According to IDC senior software analyst, Ullrich Loeffler, the acquisition opened up cross-selling opportunities for Oracle resellers and integrators.
"There will also be some challenges for Oracle to gain the trust and loyalty from [BEA] customers," he said. "With the new products it offers gross opportunities but they are also acquiring a broader customer base as well.
"It is probably a bit early to say how it will impact the industry, because it depends on how BEA will be incorporated into the Oracle organisation, how it will be supported locally and what types of technologies they can create."
itX general manager, Greg Newham, hopes the channel will have access to more products.
"We signed an agreement with BEA last year and they didn't have a very strong channel program," he said. "While they have very good product, BEA has been losing a bit of traction in the market. Oracle will be able to benefit from the technology and some of the channel can hopefully benefit from an enhanced product line."
SMS Management and Technology director of corporate development, Merlin Allan, said the acquisition places Oracle, with its Fusion product set, as clear leaders in the middleware space. SMS has relationships with Oracle and BEA.
"There is now a race between SAP and Oracle for service orientated architecture [SOA]," he said. "Both Oracle and SAP are going into the mid-market quite strongly - it will be interesting to see how the SOA market plays out."
Allan said the acquisition was nothing but good news for SMS because it provided another vehicle to wrap its services around.
Red Rock Consulting co-CEO, Jonathan Rubinsztein, said the middleware market using SOA was one of the hottest growth areas for the integrator and estimated a significant portion of its business would come from the middleware space in the next few years.
"I think the strategy on Oracle's technology side will be similar to the way they handle their applications acquisitions, which is to acquire, get the some of the intellectual property from their competitors and suck that into a consolidated technology suite," he said. "From our perspective, BEA is a great opportunity for our business because this stimulates growth."

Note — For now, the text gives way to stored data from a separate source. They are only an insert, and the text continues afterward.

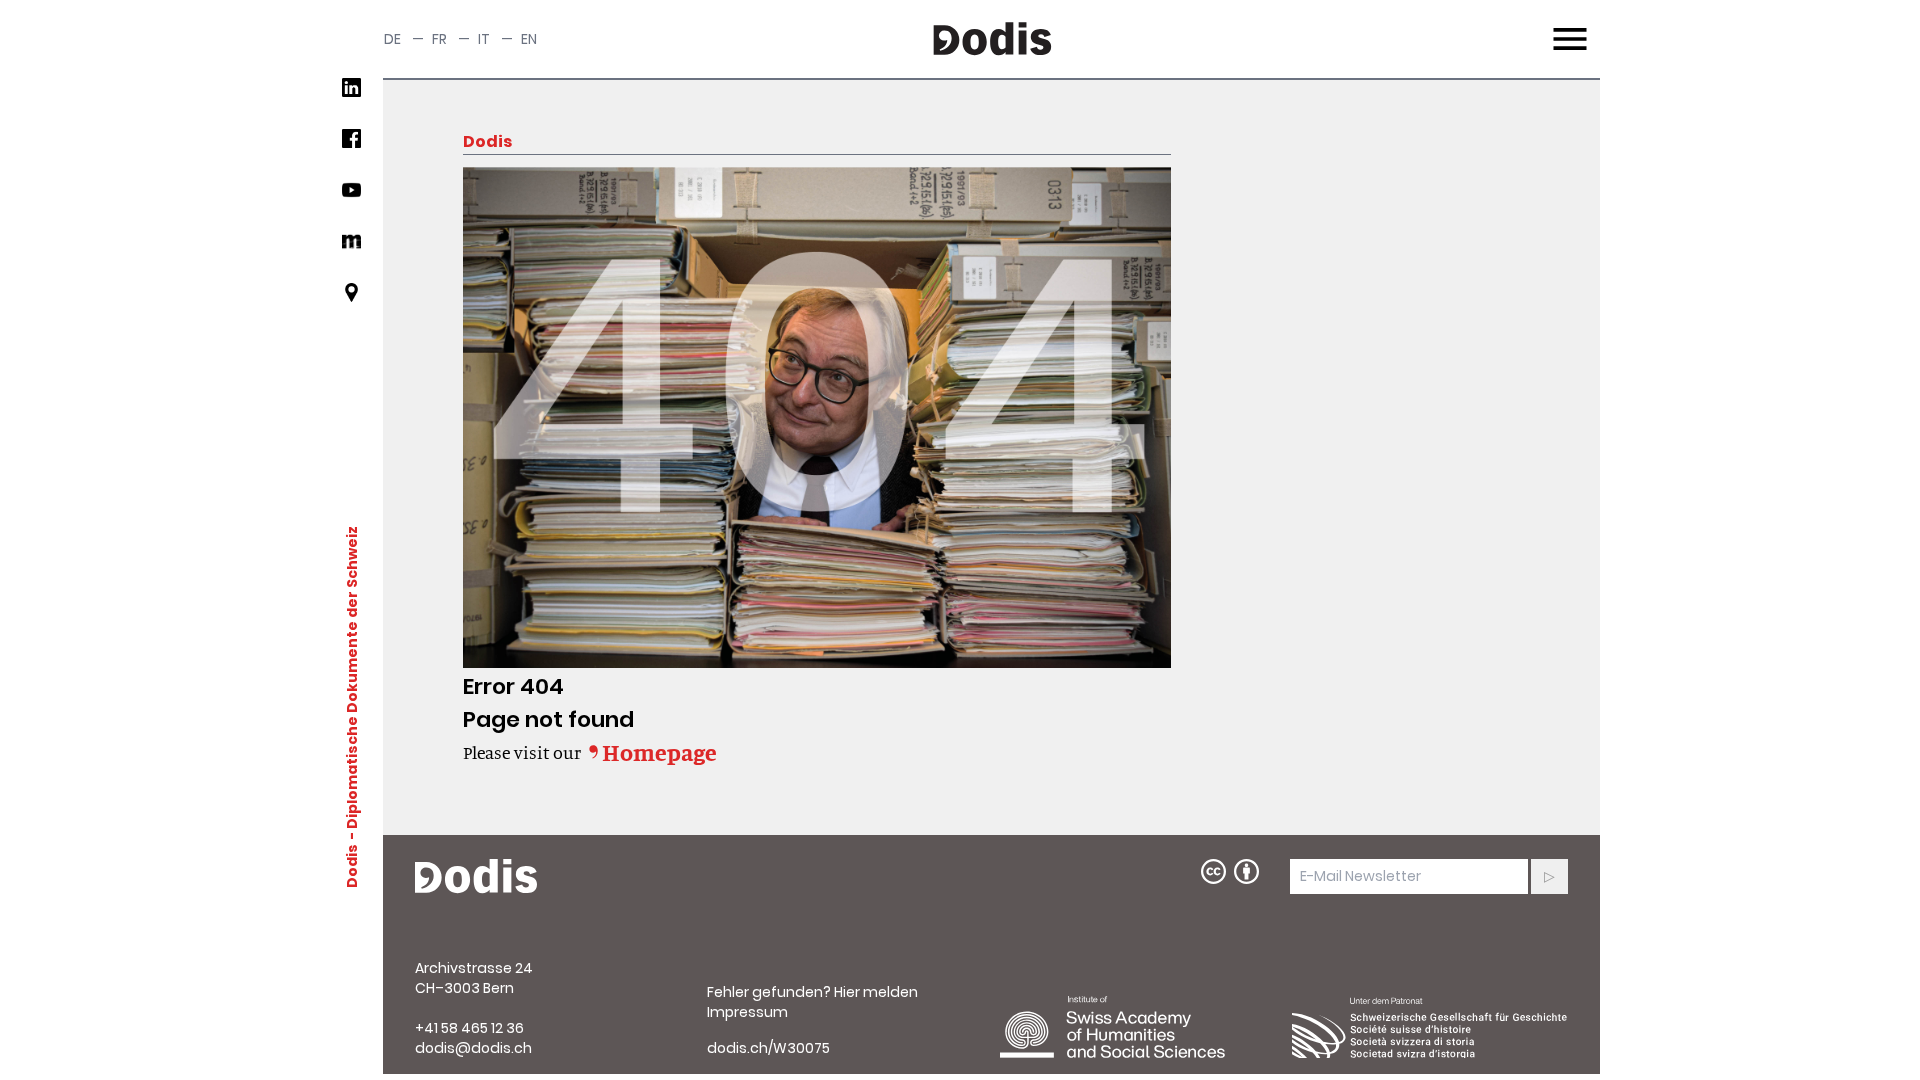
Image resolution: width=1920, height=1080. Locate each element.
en (529, 39)
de (392, 39)
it (484, 39)
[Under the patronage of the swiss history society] (1430, 1027)
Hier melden (876, 992)
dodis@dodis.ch (473, 1048)
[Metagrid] (351, 249)
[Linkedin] (351, 95)
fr (439, 39)
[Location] (351, 300)
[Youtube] (351, 197)
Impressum (747, 1012)
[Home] (476, 877)
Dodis (352, 866)
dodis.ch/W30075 (768, 1048)
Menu (1567, 27)
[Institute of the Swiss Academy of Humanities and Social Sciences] (1138, 1027)
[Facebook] (351, 146)
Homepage (659, 752)
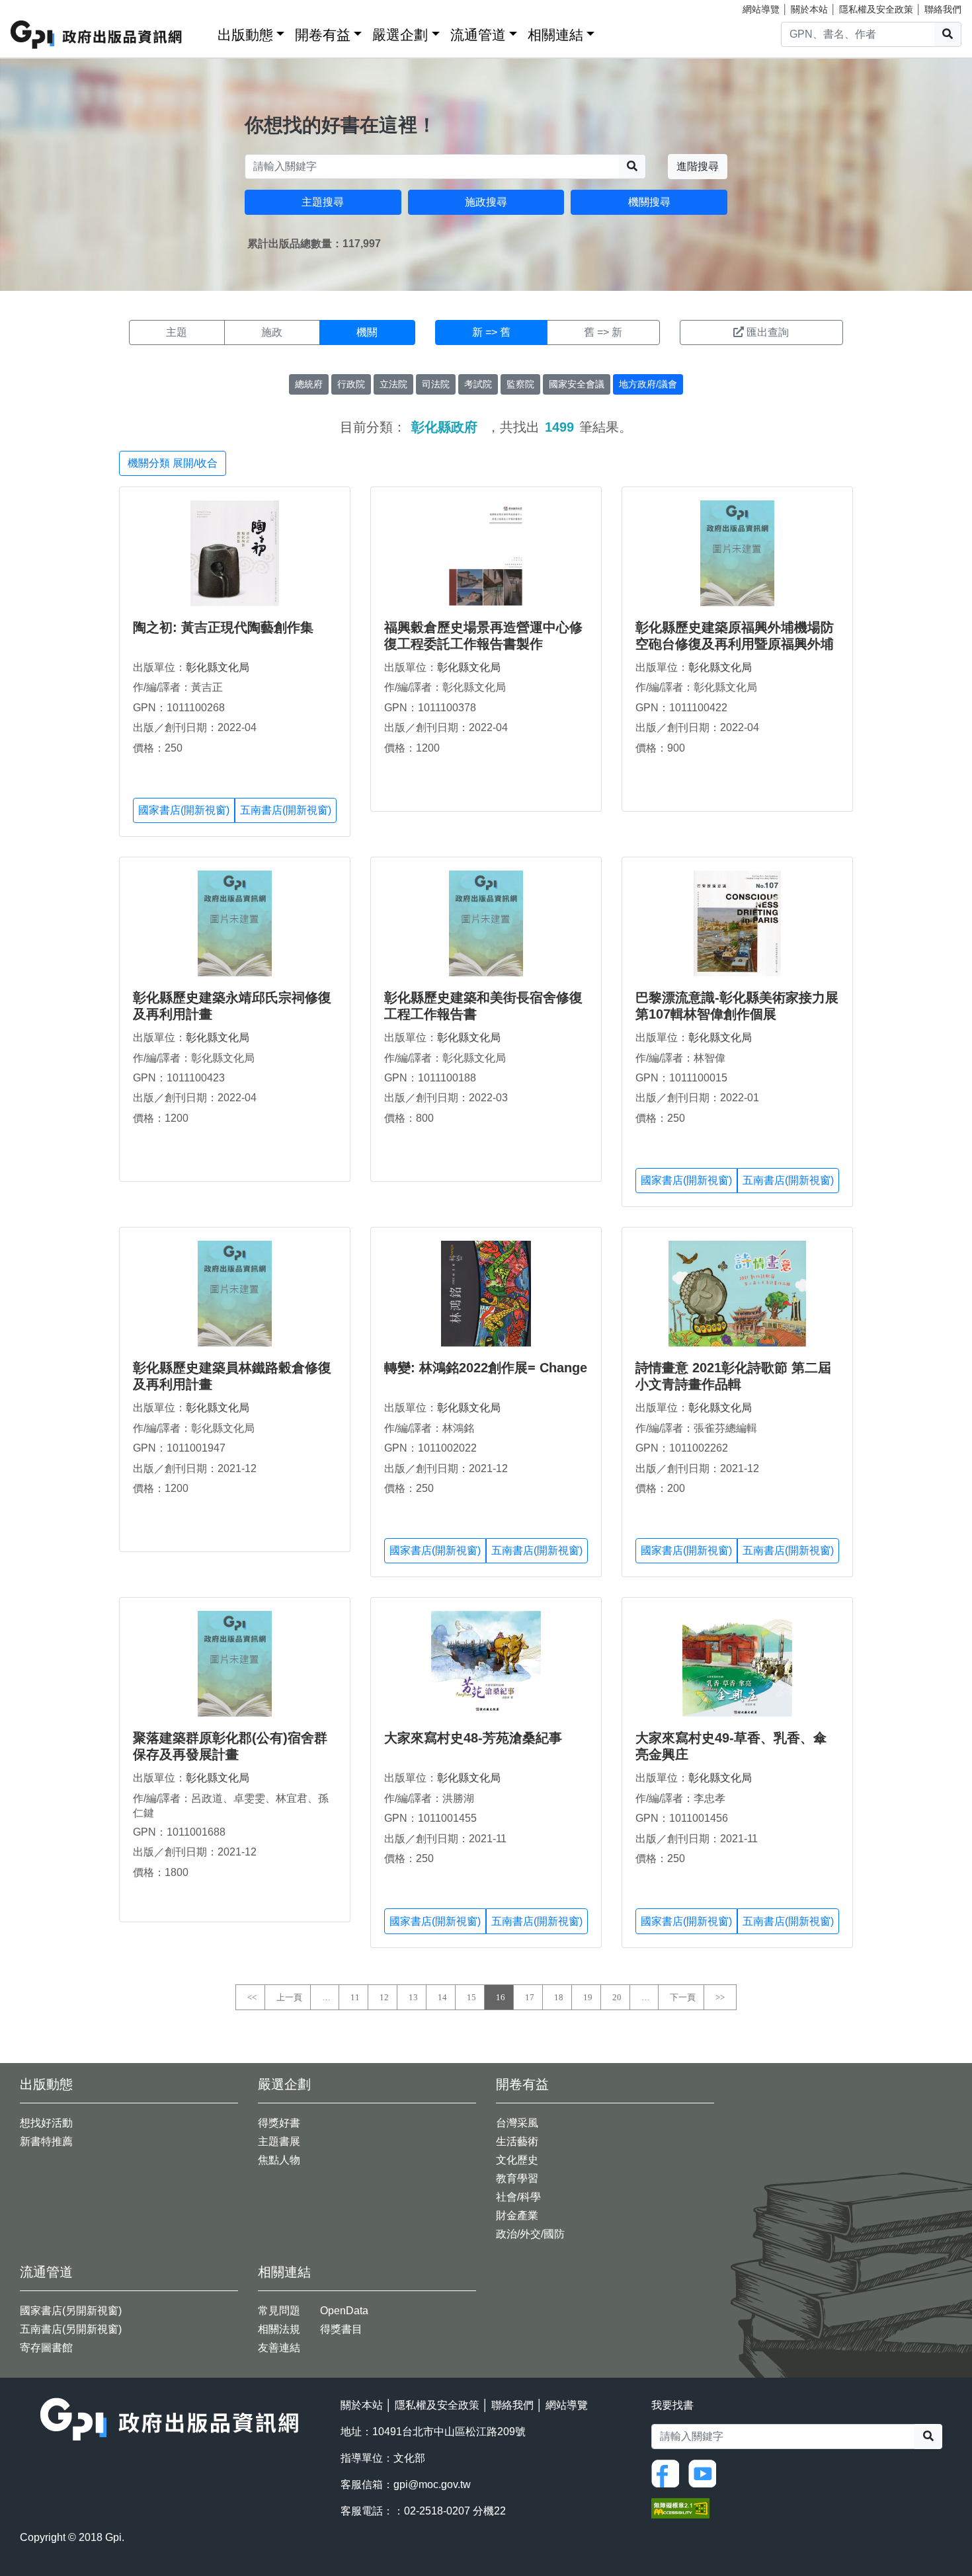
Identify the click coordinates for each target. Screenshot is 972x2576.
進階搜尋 (697, 166)
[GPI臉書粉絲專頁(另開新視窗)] (668, 2472)
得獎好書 (279, 2122)
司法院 (436, 384)
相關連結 (555, 34)
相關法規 (279, 2329)
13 (413, 1997)
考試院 (478, 384)
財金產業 (517, 2215)
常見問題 (279, 2310)
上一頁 (289, 1997)
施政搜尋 (486, 202)
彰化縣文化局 (217, 667)
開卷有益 (322, 34)
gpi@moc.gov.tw (432, 2484)
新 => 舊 (491, 332)
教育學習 (517, 2178)
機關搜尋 (649, 202)
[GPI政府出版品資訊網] (97, 34)
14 (442, 1997)
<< (252, 1997)
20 (617, 1997)
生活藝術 (517, 2141)
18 (558, 1997)
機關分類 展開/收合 (173, 463)
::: (203, 32)
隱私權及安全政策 (876, 9)
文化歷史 (517, 2160)
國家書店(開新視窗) (183, 810)
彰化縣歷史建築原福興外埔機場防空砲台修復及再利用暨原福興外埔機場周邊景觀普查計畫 (734, 644)
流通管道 (478, 34)
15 (471, 1997)
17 (529, 1997)
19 (587, 1997)
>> (720, 1997)
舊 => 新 (603, 332)
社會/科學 (518, 2197)
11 (355, 1997)
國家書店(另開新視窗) (71, 2310)
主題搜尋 (323, 202)
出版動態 (245, 34)
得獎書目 (341, 2329)
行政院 (351, 384)
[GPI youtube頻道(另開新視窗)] (705, 2472)
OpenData (344, 2310)
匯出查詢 (768, 332)
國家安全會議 (576, 384)
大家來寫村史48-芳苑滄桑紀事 (473, 1738)
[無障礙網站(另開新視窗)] (680, 2507)
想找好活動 (46, 2122)
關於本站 (809, 9)
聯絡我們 (942, 9)
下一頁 (683, 1997)
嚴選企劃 (400, 34)
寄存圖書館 (46, 2347)
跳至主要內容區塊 (37, 6)
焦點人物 (279, 2160)
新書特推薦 (46, 2141)
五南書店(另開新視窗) (71, 2329)
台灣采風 (517, 2122)
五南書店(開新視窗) (285, 810)
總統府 (309, 384)
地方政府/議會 (648, 384)
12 (384, 1997)
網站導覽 (761, 9)
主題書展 (279, 2141)
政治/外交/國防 (530, 2234)
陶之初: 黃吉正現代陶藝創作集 (223, 627)
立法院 (393, 384)
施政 (271, 332)
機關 (367, 332)
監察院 (520, 384)
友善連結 (279, 2347)
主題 (176, 332)
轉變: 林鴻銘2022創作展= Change (485, 1367)
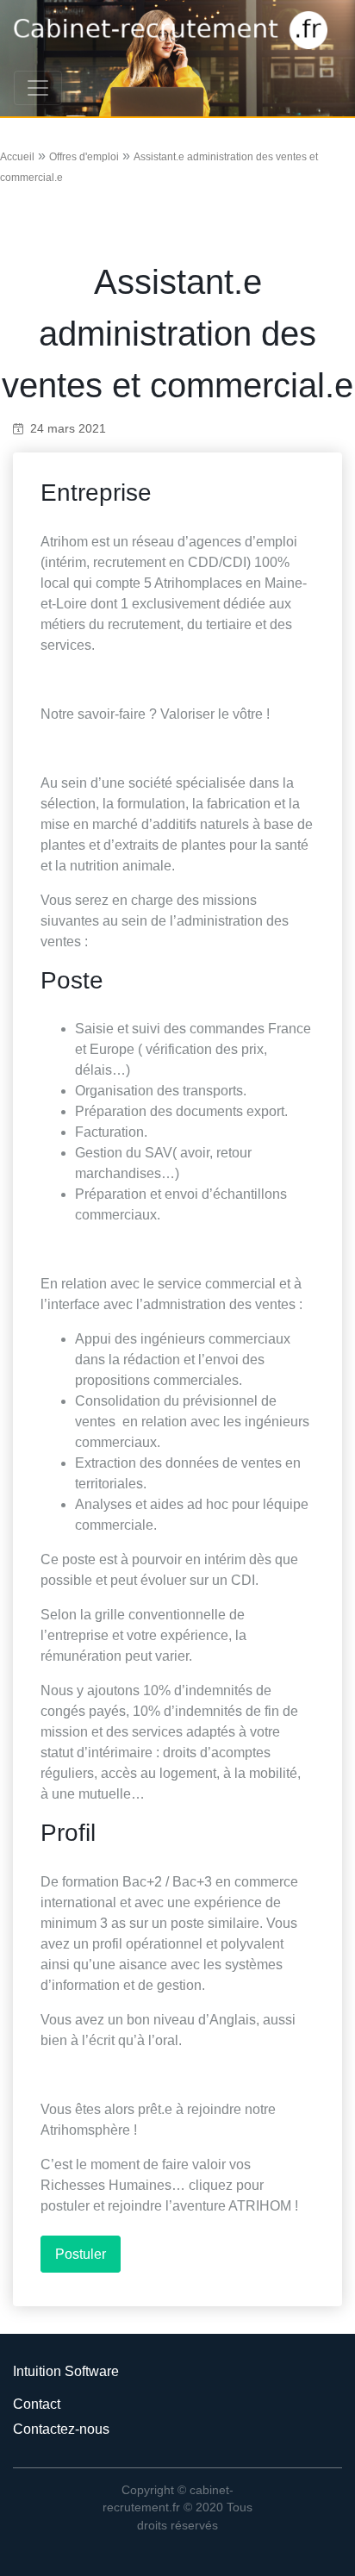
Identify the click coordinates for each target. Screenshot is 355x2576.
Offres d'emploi (84, 157)
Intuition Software (66, 2371)
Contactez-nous (61, 2429)
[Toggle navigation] (38, 88)
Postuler (80, 2254)
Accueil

Tripoint CEO, Ian Woollett, saw the potential to open up a new client base. He also pointed out that it could ease integration issues with large-scale enterprises by enabling it to work with a more Oracle-centric product set.
Oracle will acquire all of BEA's outstanding shares for $US19.375 per share in cash. The deal is subject to shareholder approval and expected to be finalised mid-year. It comes three months after BEA spurned a bid by Oracle to purchase the company.